Никогда ни до, ни после этой встречи, Хьюго не был так заворожен женщиной. Не считая, конечно, госпожи Хант, что сейчас сидела перед ним в седле, и нервно вжимала пальцы в плотную кожу упряжи. Но и это был скорее интерес, любопытство, нежели то странное, яркое и уничтожающее чувство, что он испытал увидев леди де Сент.

И да, в силу натуры и молодецкой порывистости, он приударил за ней. Крутился рядом хвостом, все время что они были там, под Братиной, стараясь завлечь женское внимание, такое желанное и обжигающее.

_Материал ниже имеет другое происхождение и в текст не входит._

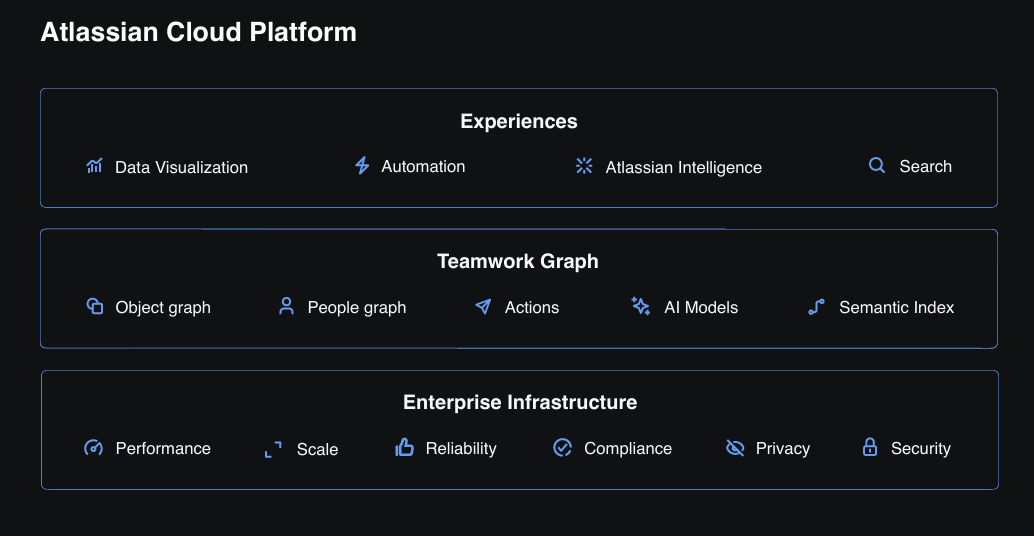Click the Data Visualization chart icon

tap(94, 166)
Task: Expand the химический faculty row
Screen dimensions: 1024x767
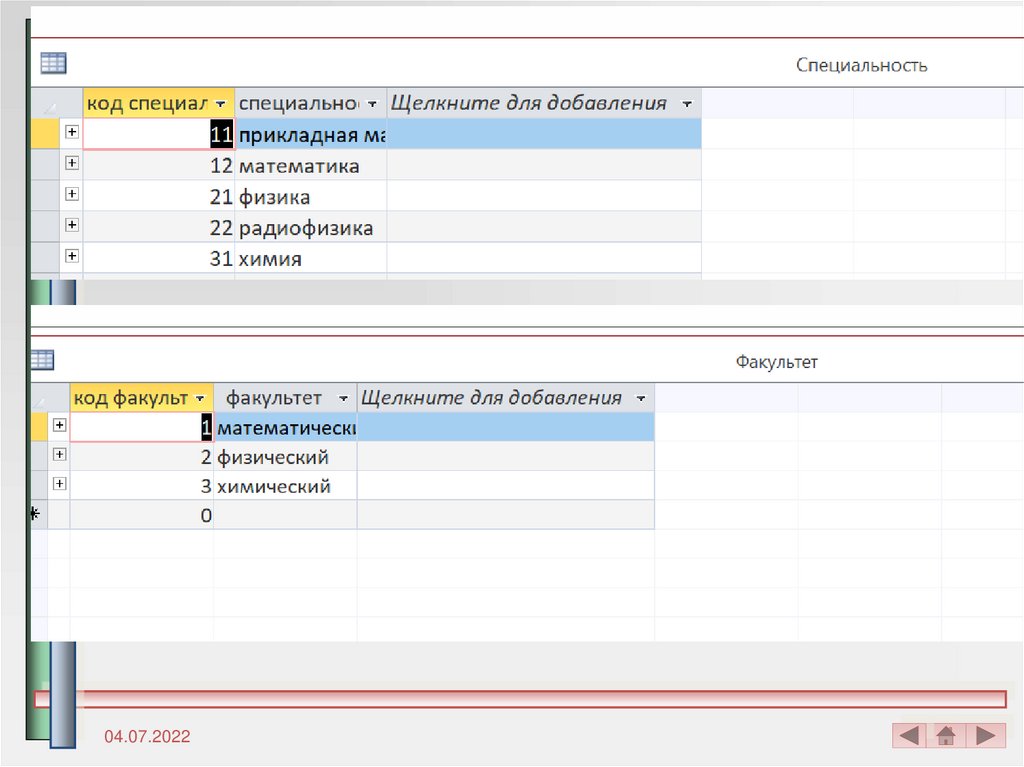Action: pos(59,484)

И это случилось. Она ответила Хьюго взаимностью, поцеловав однажды под разбитым надвое дубом, которому не суждено было выжить в этой войне. Как и их чувствам.

Капитан не простил.

Отдавать любимую и единственную дочь какому-то проходимцу, не видящему разницы между мужской задницей и женской!? Уму не постижимо! Он отчитал его как мальчишку, и чтобы наверняка подействовало — отправил в топь Плотилии, разлучив с возлюбленной, именно там, где его спас Аксар.

Тогда он еще не мог ее так назвать. Все их чувства казались ему чем-то непостижимым, не понятным, и только спустя столько времени он решился признаться хотя бы самому себе — он был влюблен. До беспамятства, до чертиков, до трещащей боли под ребрами.

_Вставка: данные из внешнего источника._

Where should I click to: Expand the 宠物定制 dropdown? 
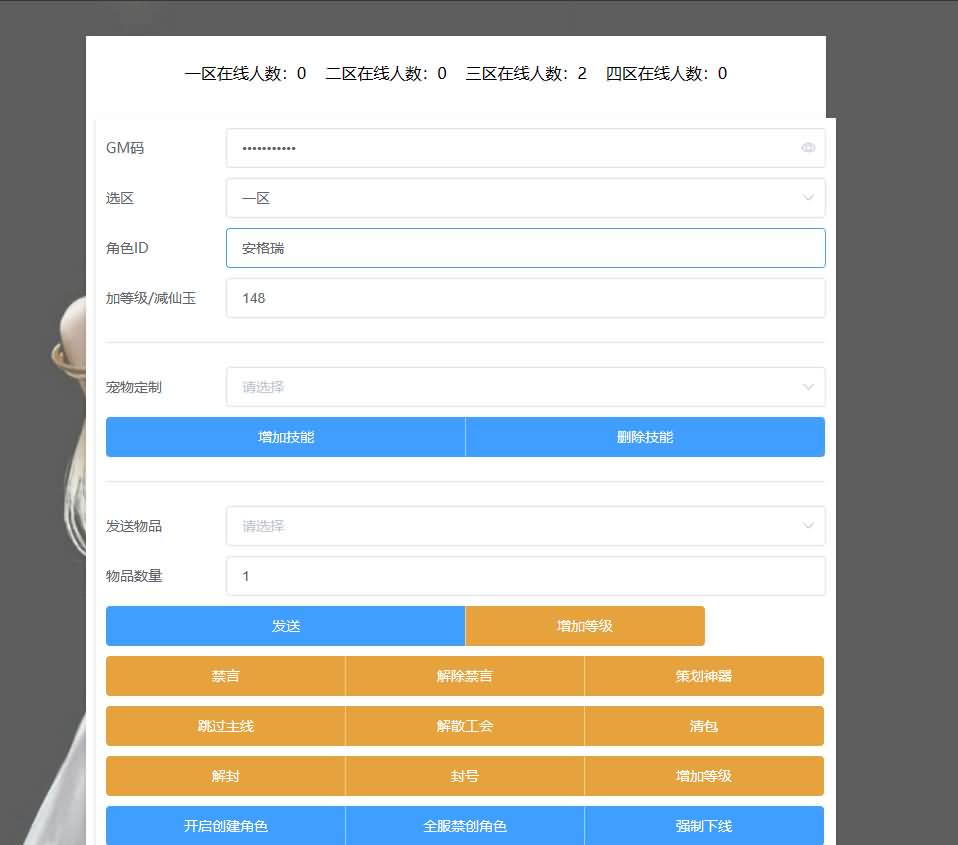(525, 387)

Но леди Оливия об этом так и не узнала.

Ее отец выставил все так, будто Хьюго сам захотел уехать на фронт, тем самым, выражая свое нежелание быть с ней. С той единственной, от которой у Райта мутилось перед глазами от щемящей нежности.

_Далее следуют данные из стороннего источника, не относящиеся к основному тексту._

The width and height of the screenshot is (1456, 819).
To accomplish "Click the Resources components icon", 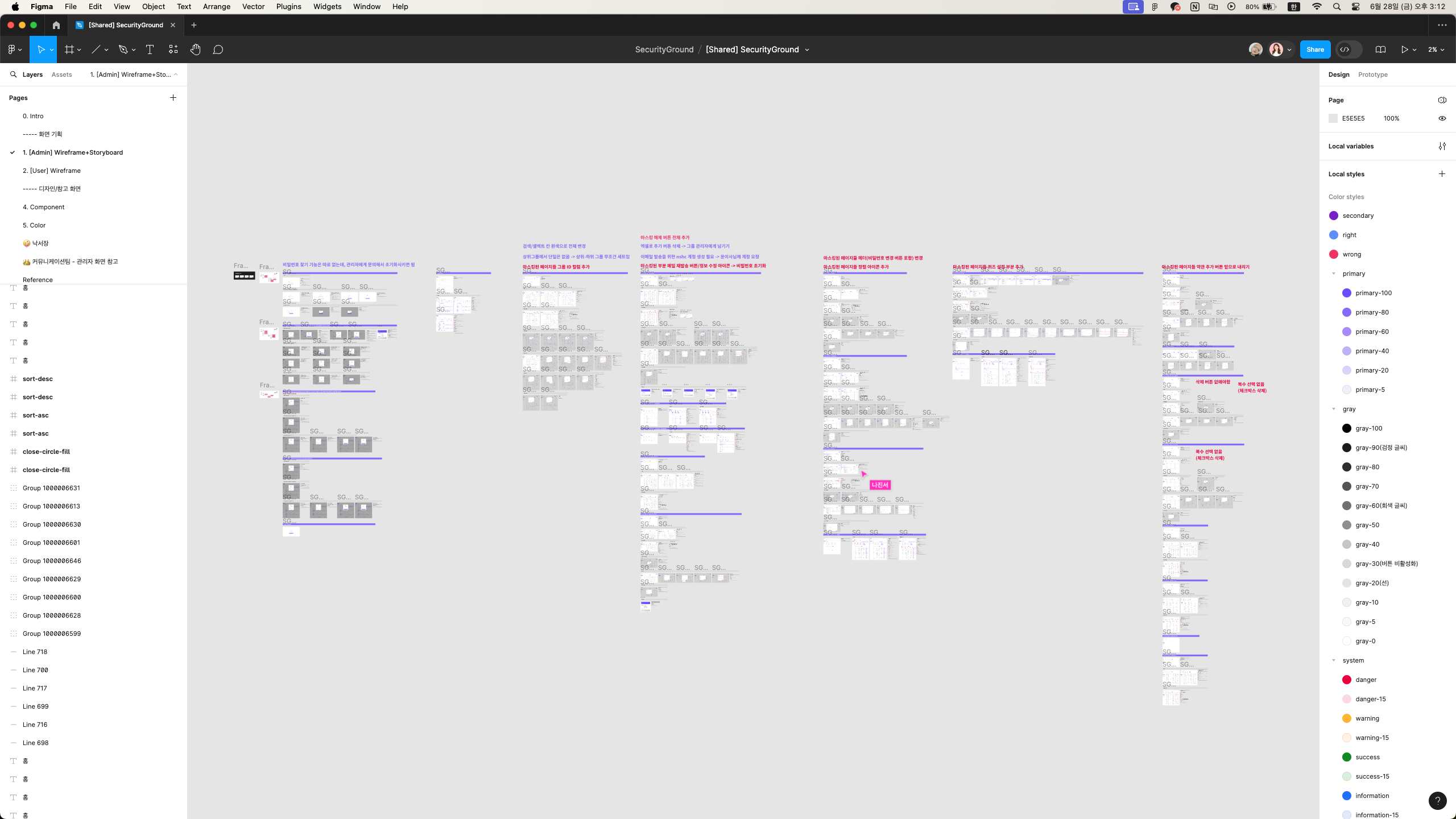I will click(173, 49).
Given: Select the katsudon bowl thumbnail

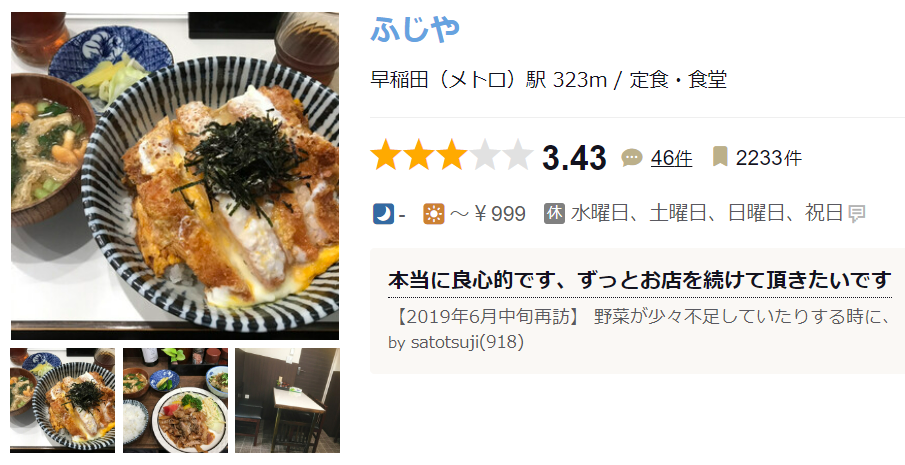Looking at the screenshot, I should tap(62, 400).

И вернувшись с поля боя победителем, он бросился искать девушку, решительно настроенный за проведенное в сражениях время, что она нужна ему. Слишком. Сильно.

Но у самых ворот в поместье, он увидел свое видение воочию, и снова замер, как тогда, пораженный ее красотой, что только сильнее расцвела за прошедшее время. Поправив на плече своей по-военному скудный рюкзачок, он уже готов был сделать шаг к ней навстречу, как понял, что она не одна.

Рядом с ней стоял высокий, плечистый аристократ, держащий ее под белые пальчики, и улыбающийся так картинно, что сводило скулы, как от лимонной кислоты. Это заставило Хьюго замереть, остановиться, перестать дышать.

Скептично оглядев свой пыльный костюм не первой свежести, он отчаянно зарылся пальцами в отросшие кудри, и зарычал.

Кто он!? И кто она!?

Он простой вояка, без гроша за душой, а она дар богов, нежная, светлая, с отличной судьбой, в которой не должно было быть такого как он.

Тогда Хьюго ушел, и больше не возвращался, затягивая сердечную рану случайными связами, литрами вина и тысячами сигар, помогающими дымом заволочь душевную боль.

Господин Райт никогда не любил делиться своими переживаниями, и даже тогда это не стало исключением. Он запечатал образ возлюбленной, целовавшей его тогда под сломанным дубом, и спрятал глубоко в душе, больше никому не показывая, и не рассказывая об этой картинке.

Никому, кроме госпожи Хант, что просила называть его по имени, и сейчас внимательно слушала выплескивающееся через край признание.

— Какой же ты дурак! — всплеснула руками девушка, и тут же вновь схватилась на ручку седла. — Ты должен был тогда все ей объяснить!

— Это мне известно и без тебя. Сейчас я могу честно признаться, что я был не прав.

— Ты был ослом, — подтвердила девушка его мысли, и Хьюго согласившись, пожал плечами.